Professors mentor high school students in summer engineering camp
Shavona Dixon jerked the neon green rope on the trebuchet to launch a softball in a high arc out over McDaniel’s upper field. The high school junior from Baltimore grinned as she cheered along with her teammates when the ball landed with a thud near the 150-foot mark.
Four teams from McDaniel’s Summer Science Academy’s week-long “Engineering Lab: The Science of Building Things” are competing to see who can fine-tune their trebuchet (a catapult-like device) to hurl the softball the farthest into the field. It’s the fourth and final competition in a week filled with using science to design, calculate and build rockets, bridges, remote-controlled rescue boats and the siege engine known as a trebuchet.
The Science Academy, created and mentored by McDaniel Physics professor Jeff Marx and Chemistry professor Brian Wladkowski, offers a variety of week-long science camps – from forensics to rocketry to Sumo-bots and real world physical science – for high school students over the course of the summer. Those who complete one session, and many return for one or two more, are eligible for $10,000-a-year scholarships to McDaniel through a program already charting success in its second year.
Dixon, a participant in Boys Hope Girls Hope of Baltimore who attends Friends School, is unlike most of her 19 fellow campers in that she isn’t really into science, math and engineering.
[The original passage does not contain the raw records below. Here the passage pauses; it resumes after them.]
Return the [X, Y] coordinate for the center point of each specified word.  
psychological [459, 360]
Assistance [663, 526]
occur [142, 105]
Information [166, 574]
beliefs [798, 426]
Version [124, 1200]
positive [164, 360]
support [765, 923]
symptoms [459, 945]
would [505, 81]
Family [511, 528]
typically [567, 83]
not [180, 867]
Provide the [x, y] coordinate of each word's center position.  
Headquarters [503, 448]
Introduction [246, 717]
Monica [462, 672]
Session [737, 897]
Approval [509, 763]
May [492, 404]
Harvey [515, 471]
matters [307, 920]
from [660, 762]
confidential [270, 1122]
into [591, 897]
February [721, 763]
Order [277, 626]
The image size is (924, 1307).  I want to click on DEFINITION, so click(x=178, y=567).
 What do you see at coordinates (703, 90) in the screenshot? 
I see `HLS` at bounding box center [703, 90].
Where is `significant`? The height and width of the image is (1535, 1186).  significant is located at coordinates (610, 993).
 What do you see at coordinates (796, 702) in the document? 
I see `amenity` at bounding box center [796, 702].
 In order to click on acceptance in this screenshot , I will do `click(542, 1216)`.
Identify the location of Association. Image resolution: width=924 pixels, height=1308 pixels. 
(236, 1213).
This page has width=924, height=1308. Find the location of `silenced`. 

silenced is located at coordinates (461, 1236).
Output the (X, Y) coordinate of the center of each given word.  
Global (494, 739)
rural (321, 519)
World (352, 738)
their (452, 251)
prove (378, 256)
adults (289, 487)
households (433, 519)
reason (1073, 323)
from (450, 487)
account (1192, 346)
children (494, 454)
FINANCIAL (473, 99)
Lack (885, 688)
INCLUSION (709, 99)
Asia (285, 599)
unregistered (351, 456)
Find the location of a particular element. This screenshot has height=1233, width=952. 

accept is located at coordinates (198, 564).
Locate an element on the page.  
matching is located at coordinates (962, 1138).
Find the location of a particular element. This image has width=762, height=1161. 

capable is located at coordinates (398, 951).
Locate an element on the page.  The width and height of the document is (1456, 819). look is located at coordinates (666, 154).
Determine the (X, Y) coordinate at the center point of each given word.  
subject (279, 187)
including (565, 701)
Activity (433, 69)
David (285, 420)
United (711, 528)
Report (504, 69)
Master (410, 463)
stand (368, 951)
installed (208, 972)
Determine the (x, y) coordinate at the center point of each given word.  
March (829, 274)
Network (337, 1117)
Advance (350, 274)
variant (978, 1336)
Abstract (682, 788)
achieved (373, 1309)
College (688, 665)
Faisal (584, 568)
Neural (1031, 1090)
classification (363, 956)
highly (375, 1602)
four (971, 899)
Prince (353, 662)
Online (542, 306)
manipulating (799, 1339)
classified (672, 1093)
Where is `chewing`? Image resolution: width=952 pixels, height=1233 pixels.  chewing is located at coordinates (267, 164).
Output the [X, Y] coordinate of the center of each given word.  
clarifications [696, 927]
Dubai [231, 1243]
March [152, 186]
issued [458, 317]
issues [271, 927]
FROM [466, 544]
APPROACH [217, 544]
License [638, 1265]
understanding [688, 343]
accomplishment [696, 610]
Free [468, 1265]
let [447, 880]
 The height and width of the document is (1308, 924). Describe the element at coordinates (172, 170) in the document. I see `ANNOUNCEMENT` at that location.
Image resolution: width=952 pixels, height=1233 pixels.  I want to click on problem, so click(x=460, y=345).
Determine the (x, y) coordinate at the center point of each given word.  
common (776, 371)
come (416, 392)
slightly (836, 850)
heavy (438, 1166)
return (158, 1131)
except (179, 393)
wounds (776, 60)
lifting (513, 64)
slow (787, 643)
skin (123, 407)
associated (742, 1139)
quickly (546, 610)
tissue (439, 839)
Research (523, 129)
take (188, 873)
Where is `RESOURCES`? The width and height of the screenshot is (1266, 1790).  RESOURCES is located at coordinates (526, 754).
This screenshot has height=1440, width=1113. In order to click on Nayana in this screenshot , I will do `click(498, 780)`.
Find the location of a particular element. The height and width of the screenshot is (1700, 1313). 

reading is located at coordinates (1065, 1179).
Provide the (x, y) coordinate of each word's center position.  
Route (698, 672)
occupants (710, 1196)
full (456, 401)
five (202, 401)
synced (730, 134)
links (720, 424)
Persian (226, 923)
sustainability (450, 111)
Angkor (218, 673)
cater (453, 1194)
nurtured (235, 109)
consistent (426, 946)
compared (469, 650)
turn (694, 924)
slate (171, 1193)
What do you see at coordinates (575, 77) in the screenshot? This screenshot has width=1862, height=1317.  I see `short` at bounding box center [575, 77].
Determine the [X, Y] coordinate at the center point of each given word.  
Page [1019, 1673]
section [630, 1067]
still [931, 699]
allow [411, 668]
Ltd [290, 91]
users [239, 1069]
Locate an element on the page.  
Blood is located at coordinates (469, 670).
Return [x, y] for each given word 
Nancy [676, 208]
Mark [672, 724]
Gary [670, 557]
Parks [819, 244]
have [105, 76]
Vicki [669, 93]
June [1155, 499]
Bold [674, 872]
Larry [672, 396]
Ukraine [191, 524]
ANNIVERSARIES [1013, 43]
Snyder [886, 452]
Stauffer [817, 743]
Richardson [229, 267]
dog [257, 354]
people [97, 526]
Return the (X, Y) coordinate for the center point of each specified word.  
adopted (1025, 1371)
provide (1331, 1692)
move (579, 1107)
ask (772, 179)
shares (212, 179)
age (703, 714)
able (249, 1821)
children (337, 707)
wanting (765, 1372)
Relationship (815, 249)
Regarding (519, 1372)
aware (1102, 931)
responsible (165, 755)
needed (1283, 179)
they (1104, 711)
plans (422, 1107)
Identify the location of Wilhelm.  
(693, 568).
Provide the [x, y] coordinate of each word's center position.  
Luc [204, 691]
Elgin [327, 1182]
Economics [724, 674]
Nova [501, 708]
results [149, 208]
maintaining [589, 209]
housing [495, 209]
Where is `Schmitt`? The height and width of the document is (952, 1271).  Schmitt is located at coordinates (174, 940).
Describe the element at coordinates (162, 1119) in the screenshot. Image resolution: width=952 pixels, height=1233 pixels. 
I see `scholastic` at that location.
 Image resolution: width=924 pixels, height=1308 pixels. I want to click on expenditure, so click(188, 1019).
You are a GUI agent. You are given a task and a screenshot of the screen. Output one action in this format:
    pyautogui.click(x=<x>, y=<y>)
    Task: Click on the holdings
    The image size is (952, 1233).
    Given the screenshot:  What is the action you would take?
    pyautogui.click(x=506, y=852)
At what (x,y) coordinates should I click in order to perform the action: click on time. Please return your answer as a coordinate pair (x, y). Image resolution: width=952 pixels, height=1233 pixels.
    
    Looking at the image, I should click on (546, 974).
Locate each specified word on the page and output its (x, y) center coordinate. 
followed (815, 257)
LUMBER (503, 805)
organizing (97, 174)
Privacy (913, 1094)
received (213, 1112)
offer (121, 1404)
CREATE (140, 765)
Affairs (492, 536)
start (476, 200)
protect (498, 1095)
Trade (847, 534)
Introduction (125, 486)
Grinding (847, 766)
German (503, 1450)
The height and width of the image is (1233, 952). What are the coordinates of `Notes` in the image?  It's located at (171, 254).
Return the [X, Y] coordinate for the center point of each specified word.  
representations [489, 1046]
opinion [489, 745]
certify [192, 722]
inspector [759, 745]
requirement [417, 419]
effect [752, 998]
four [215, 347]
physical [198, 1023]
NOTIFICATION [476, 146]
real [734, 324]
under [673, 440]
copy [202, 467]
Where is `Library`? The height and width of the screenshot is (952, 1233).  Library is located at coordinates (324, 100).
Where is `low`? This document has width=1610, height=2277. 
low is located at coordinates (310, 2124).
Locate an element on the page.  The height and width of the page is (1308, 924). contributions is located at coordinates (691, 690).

But she is creative – and has savored the discoveries she’s made.
“I had never heard of a trebuchet,” she says, explaining that she is mostly interested in arts and humanities and is learning 13 languages. “Before this camp, I never thought you could build a boat out of Styrofoam and Legos or a bridge out of wood and string that would hold over 200 pounds.”
Shavona Dixon tugs on the line to set her group's trebuchet in motion to hurl a softball out over the college's field hockey field.
Nearly half of the students in the Engineering Lab are women. For many of the campers, men and women, the science camp is an opportunity to check out McDaniel. Camper Ali Tomasevich is more interested in biology or biomedical engineering than in the engineering of building things.
“But this has been a lot of fun, and it’s given me a chance to look at McDaniel (as a possible college choice),” says the high school senior from Harleysville, Pa. “I had no idea about the science behind a trebuchet – and now I do.”
Colton Gonzalez, a high school sophomore from Sykesville, Md., hasn’t given a lot of thought yet to where he wants to go to college.
“I am sure about studying something in science and engineering – but right now I’m exploring different areas of science trying to figure out which one,” he says.